SEH1L was immunoprecipitated from 0.35 mg HEK-293T (Human embryonic kidney epithelial cell) whole cell lysate with ab218531 at 1/30 dilution. Western blot was performed from the immunoprecipitate using ab218531 at 1/500 dilution. VeriBlot for IP Detection Reagent (HRP) (ab131366), was used for detection at 1/1000 dilution.
Lane 1: HEK-293T whole cell lysate 10 µg (Input).
Lane 2: ab218531 IP in HEK-293T whole cell lysate (+).
Lane 3: Rabbit monoclonal IgG (ab172730) instead of ab218531 in HEK-293T whole cell lysate (-).
Blocking/Dilution buffer: 5% NFDM/TBST.
Exposure time: 10 seconds.

The molecular mass observed is consistent with what has been described in the literature (PMID: 28199315).

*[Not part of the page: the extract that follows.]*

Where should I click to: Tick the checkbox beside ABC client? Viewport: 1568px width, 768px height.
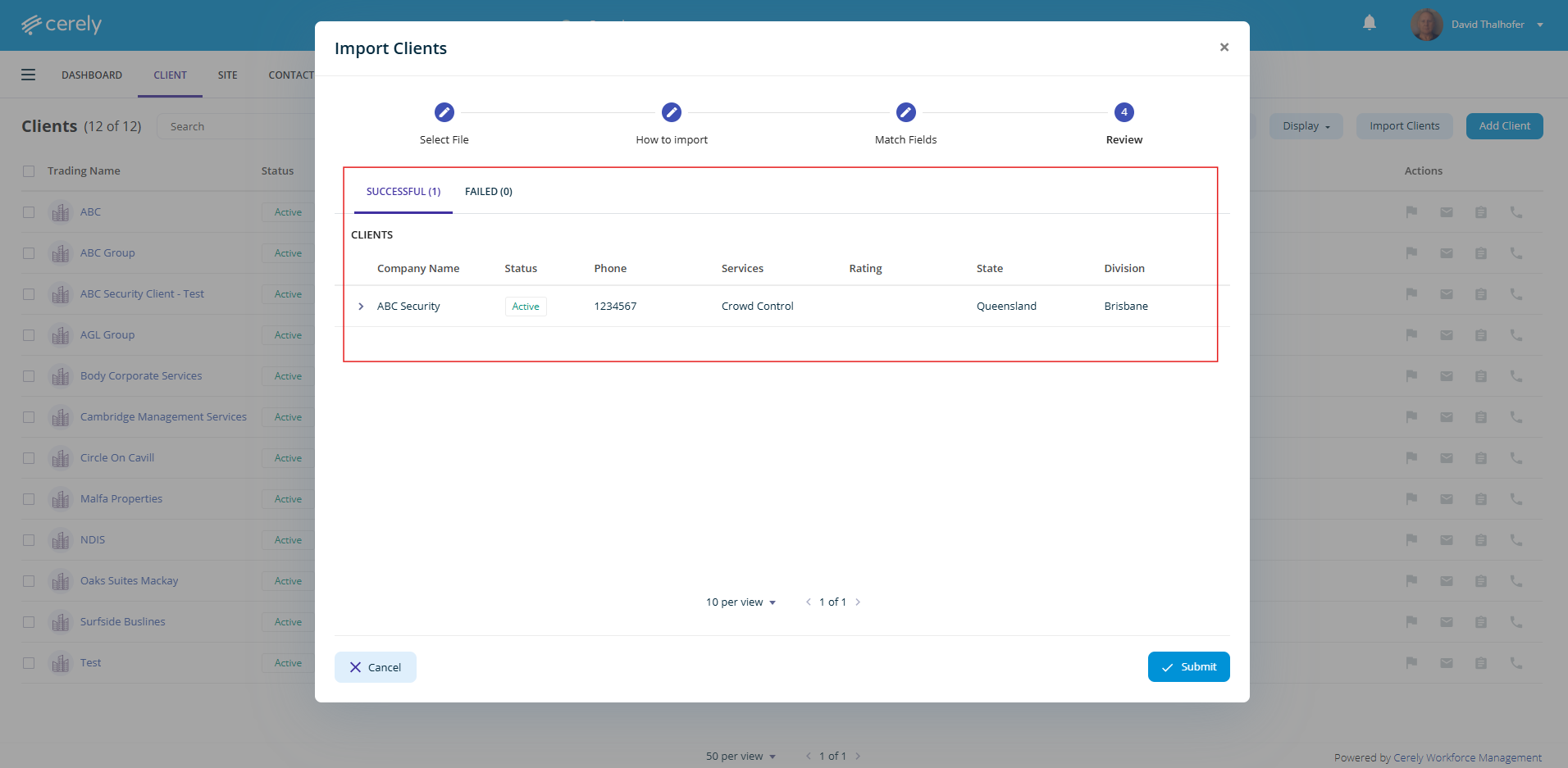click(29, 212)
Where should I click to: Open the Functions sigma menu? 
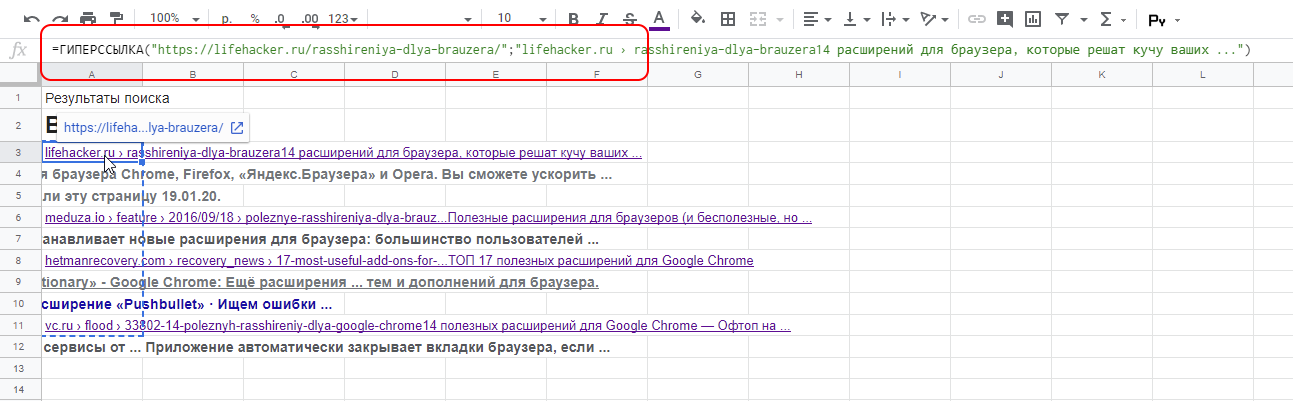(x=1112, y=19)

According to the data of WB1, the band above 250 kDa could be protein aggregates containing SEH1L.

This data was developed using the same antibody clone in a different buffer formulation containing PBS, BSA, glycerol, and sodium azide (ab218531).

All lanes : Anti-SEH1L antibody [EPR20851] (ab218531) at 1/1000 dilution

Lane 1 : HEK-293T (human embryonic kidney epithelial cell) whole cell lysate
Lane 2 : HEK-293T (human embryonic kidney epithelial cell) transfected with shSEH1L vector, whole cell lysate

Lysates/proteins at 10 µg per lane.

Secondary
All lanes : Goat Anti-Rabbit IgG H&L (HRP) (ab97051) at 1/100000 dilution

Predicted band size: 40 kDa


Exposure time: 3 minutes

Blocking/Dilution buffer: 5% NFDM/TBST.

The molecular mass observed is consistent with what has been described in the literature (PMID: 28199315). The band above 250 kDa was also decreased in the SEH1L knockdown lysate. This suggests that the band contains SEH1L, possibly in protein aggregates.

The cell lysates were kindly provided by our collaborator Dr. Liang Zhang, Xiamen University.

This data was developed using the same antibody clone in a different buffer formulation containing PBS, BSA, glycerol, and sodium azide (ab218531).